Registered Member #882
Joined: Sat Jul 07 2007, 04:32AM
Location:
Posts: 103
Wouldn't it be easier to dissolve the pin leaving the gold behind.
Yeah, based on the replies here I'm not sure why that approach didn't occur to me 1st. I had really no idea what direction to take so i was just tossing up any-and-all ideas that popped into my head. Snipping the pins off and dissolving the base metal definitely seems the way to go.
Rather than having to go out and buy some acid and having to do a bunch of very careful pouring, making nitric at home is the current plan. Based on this thread, it shouldn't be too hard.
I'm thinking about a digestion chamber setup. Diagram:
I based the electrode arrangement on the wikipedia description of the Birkeland–Eyde_process. I'm not sure if i have the magnets properly aligned though. Based on some scribbles i did with field lines to determine left-hand-rule direction, i think a DC arc should progress around the circumference of the outer electrode, achieving a sort of plasma disk as described in the article. (crazy idea: what if i used an AC arc, and arranged the magnets pole-to-pole around the electrode. At the right frequency to match the N-S reversals, would the arc be "accelerated" around the circle?)
I get the idea that spreading the arc around really helps with yield since there's more air volume coming in contact with the arc, compared to a static point-to-point arc. Using a jacobs ladder would have a similar effect. You could pump the air through faster, but at a point the flow would just extinguish the arc, right? I think convection will provide suitable flow.

Task goal — Write out the forum post word for word, starting at "Yeah, based on" and stopping after "be too hard.".

Given material —

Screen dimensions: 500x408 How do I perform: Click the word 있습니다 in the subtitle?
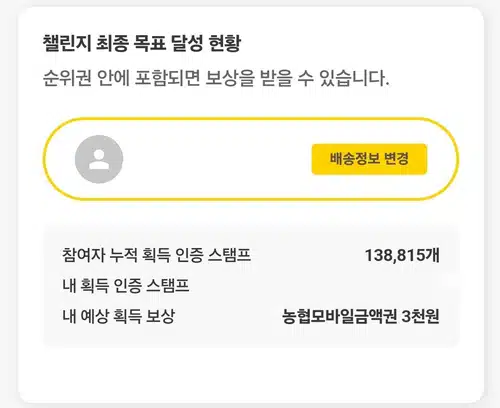tap(354, 78)
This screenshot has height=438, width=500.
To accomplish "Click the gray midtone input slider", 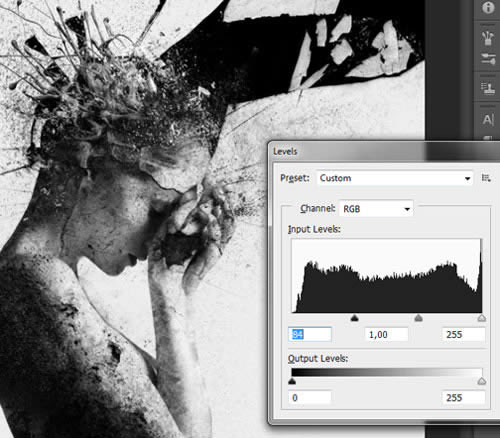I will (419, 318).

Exercise response —
Yeah, based on the replies here I'm not sure why that approach didn't occur to me 1st. I had really no idea what direction to take so i was just tossing up any-and-all ideas that popped into my head. Snipping the pins off and dissolving the base metal definitely seems the way to go.
Rather than having to go out and buy some acid and having to do a bunch of very careful pouring, making nitric at home is the current plan. Based on this thread, it shouldn't be too hard.